## START Provided records
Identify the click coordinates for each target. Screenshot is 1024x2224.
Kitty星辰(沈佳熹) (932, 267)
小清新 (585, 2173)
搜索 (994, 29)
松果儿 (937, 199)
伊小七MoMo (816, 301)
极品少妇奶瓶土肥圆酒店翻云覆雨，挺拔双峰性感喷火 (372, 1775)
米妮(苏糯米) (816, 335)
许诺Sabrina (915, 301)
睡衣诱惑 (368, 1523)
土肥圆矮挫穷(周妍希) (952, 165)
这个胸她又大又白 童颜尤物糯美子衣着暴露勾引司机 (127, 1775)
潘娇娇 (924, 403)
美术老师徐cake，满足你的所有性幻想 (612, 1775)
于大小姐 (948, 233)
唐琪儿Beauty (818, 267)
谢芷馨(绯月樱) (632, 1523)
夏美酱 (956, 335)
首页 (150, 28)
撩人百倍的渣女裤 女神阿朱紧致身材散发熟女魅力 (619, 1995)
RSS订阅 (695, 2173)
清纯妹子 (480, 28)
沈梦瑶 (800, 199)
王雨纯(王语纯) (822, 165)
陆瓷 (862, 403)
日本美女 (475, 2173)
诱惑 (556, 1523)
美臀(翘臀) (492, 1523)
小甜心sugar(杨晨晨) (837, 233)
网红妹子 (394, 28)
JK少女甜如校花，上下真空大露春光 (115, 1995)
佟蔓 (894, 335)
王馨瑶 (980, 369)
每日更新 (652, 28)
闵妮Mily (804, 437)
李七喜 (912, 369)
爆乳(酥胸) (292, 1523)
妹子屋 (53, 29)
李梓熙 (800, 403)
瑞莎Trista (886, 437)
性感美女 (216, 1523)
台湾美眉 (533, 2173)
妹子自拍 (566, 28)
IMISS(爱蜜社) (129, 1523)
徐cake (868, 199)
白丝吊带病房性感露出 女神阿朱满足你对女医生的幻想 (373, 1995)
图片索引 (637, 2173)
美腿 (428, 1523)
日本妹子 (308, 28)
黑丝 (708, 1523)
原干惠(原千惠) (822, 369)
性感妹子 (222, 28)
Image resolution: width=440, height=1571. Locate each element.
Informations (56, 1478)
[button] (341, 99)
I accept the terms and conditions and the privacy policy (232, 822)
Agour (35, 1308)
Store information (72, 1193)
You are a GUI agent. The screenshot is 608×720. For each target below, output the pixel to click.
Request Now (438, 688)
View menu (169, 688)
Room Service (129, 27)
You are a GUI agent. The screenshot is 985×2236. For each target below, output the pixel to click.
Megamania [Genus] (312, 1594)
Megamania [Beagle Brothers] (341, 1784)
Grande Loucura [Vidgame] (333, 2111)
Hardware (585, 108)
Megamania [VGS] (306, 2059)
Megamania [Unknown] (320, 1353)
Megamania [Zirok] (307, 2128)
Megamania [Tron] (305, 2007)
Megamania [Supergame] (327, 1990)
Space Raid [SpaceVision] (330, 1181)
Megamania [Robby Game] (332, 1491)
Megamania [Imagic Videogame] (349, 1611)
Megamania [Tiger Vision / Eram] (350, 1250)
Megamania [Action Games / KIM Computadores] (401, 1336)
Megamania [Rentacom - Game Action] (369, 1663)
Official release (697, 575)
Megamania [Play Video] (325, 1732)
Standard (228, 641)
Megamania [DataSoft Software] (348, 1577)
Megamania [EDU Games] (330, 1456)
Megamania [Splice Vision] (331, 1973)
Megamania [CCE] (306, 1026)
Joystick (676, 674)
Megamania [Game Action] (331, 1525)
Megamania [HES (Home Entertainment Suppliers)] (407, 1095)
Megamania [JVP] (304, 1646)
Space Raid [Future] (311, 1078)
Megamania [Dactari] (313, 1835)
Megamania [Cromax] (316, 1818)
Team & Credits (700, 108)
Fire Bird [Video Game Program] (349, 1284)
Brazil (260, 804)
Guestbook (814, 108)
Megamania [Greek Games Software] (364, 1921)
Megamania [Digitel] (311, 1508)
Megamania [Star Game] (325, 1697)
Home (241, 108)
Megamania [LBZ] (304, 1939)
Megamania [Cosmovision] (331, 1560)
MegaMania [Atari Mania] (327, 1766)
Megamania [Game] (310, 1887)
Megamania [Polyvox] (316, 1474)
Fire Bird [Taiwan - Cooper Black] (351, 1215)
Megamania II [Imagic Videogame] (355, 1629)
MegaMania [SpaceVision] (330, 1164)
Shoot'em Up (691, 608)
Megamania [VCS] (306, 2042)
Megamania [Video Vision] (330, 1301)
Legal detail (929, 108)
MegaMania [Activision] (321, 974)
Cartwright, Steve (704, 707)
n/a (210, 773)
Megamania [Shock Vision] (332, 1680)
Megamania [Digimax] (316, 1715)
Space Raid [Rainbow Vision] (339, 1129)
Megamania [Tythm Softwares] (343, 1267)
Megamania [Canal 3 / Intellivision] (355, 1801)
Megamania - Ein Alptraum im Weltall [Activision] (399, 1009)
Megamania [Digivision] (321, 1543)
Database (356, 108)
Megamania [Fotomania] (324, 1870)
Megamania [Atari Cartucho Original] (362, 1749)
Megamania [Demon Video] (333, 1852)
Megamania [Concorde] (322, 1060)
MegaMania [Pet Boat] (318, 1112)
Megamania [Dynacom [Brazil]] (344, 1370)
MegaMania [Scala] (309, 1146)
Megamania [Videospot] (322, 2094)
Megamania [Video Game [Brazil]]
## END Provided records
*Task brief*
Count the rows above that contain the string "Atari", matching case exactly. Reply with the number only.

*Task result*
2